* **Data to process**

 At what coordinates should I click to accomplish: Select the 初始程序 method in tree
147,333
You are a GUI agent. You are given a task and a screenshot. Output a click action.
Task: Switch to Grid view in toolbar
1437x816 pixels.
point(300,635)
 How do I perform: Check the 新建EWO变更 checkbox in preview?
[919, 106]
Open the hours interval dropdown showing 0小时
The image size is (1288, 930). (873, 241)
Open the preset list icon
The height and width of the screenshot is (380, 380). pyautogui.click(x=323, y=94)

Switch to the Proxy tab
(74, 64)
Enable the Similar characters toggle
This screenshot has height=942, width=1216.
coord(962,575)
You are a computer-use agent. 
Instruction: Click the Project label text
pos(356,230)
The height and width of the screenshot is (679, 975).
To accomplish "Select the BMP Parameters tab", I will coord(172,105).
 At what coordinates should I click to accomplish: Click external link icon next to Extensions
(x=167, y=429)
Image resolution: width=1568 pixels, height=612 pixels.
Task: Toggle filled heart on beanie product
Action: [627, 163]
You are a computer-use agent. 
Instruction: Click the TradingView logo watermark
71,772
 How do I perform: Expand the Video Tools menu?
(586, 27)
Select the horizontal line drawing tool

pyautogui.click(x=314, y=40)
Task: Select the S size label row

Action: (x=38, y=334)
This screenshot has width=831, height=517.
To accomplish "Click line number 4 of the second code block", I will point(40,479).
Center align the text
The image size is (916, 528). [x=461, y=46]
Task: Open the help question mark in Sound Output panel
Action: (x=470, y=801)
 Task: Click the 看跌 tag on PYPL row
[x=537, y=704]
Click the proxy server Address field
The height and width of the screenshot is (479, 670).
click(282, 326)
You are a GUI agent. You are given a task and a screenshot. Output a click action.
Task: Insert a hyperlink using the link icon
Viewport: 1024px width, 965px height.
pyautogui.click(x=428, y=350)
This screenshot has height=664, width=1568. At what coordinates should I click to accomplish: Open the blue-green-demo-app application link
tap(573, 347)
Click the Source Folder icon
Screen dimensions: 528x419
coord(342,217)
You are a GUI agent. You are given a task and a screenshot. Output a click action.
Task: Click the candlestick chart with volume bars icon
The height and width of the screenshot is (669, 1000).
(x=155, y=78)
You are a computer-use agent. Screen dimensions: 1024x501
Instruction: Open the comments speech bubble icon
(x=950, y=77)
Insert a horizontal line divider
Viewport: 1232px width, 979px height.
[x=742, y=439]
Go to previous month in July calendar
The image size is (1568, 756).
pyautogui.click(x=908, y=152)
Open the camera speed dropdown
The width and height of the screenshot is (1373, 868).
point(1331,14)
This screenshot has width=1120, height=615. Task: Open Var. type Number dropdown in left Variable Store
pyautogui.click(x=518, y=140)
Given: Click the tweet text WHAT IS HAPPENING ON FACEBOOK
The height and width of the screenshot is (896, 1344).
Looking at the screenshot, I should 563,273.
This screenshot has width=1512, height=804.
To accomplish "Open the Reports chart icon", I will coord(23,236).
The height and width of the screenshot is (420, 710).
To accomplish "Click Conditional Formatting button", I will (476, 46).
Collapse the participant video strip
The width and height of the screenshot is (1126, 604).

* **What is expected**
Format every line of the records above as a JSON list of strings, one string per line, leaving out blank lines.

* **Result for this exercise**
[
  " At what coordinates should I click to accomplish: Select the 初始程序 method in tree",
  "147,333",
  "You are a GUI agent. You are given a task and a screenshot. Output a click action.",
  "Task: Switch to Grid view in toolbar",
  "1437x816 pixels.",
  "point(300,635)",
  " How do I perform: Check the 新建EWO变更 checkbox in preview?",
  "[919, 106]",
  "Open the hours interval dropdown showing 0小时",
  "The image size is (1288, 930). (873, 241)",
  "Open the preset list icon",
  "The height and width of the screenshot is (380, 380). pyautogui.click(x=323, y=94)",
  "Switch to the Proxy tab",
  "(74, 64)",
  "Enable the Similar characters toggle",
  "This screenshot has height=942, width=1216.",
  "coord(962,575)",
  "You are a computer-use agent. ",
  "Instruction: Click the Project label text",
  "pos(356,230)",
  "The height and width of the screenshot is (679, 975).",
  "To accomplish \"Select the BMP Parameters tab\", I will coord(172,105).",
  " At what coordinates should I click to accomplish: Click external link icon next to Extensions",
  "(x=167, y=429)",
  "Image resolution: width=1568 pixels, height=612 pixels.",
  "Task: Toggle filled heart on beanie product",
  "Action: [627, 163]",
  "You are a computer-use agent. ",
  "Instruction: Click the TradingView logo watermark",
  "71,772",
  " How do I perform: Expand the Video Tools menu?",
  "(586, 27)",
  "Select the horizontal line drawing tool",
  "pyautogui.click(x=314, y=40)",
  "Task: Select the S size label row",
  "Action: (x=38, y=334)",
  "This screenshot has width=831, height=517.",
  "To accomplish \"Click line number 4 of the second code block\", I will point(40,479).",
  "Center align the text",
  "The image size is (916, 528). [x=461, y=46]",
  "Task: Open the help question mark in Sound Output panel",
  "Action: (x=470, y=801)",
  " Task: Click the 看跌 tag on PYPL row",
  "[x=537, y=704]",
  "Click the proxy server Address field",
  "The height and width of the screenshot is (479, 670).",
  "click(282, 326)",
  "You are a GUI agent. You are given a task and a screenshot. Output a click action.",
  "Task: Insert a hyperlink using the link icon",
  "Viewport: 1024px width, 965px height.",
  "pyautogui.click(x=428, y=350)",
  "This screenshot has height=664, width=1568. At what coordinates should I click to accomplish: Open the blue-green-demo-app application link",
  "tap(573, 347)",
  "Click the Source Folder icon",
  "Screen dimensions: 528x419",
  "coord(342,217)",
  "You are a GUI agent. You are given a task and a screenshot. Output a click action.",
  "Task: Click the candlestick chart with volume bars icon",
  "The height and width of the screenshot is (669, 1000).",
  "(x=155, y=78)",
  "You are a computer-use agent. Screen dimensions: 1024x501",
  "Instruction: Open the comments speech bubble icon",
  "(x=950, y=77)",
  "Insert a horizontal line divider",
  "Viewport: 1232px width, 979px height.",
  "[x=742, y=439]",
  "Go to previous month in July calendar",
  "The image size is (1568, 756).",
  "pyautogui.click(x=908, y=152)",
  "Open the camera speed dropdown",
  "The width and height of the screenshot is (1373, 868).",
  "point(1331,14)",
  "This screenshot has width=1120, height=615. Task: Open Var. type Number dropdown in left Variable Store",
  "pyautogui.click(x=518, y=140)",
  "Given: Click the tweet text WHAT IS HAPPENING ON FACEBOOK",
  "The height and width of the screenshot is (896, 1344).",
  "Looking at the screenshot, I should 563,273.",
  "This screenshot has width=1512, height=804.",
  "To accomplish \"Open the Reports chart icon\", I will coord(23,236).",
  "The height and width of the screenshot is (420, 710).",
  "To accomplish \"Click Conditional Formatting button\", I will (476, 46).",
  "Collapse the participant video strip",
  "The width and height of the screenshot is (1126, 604)."
]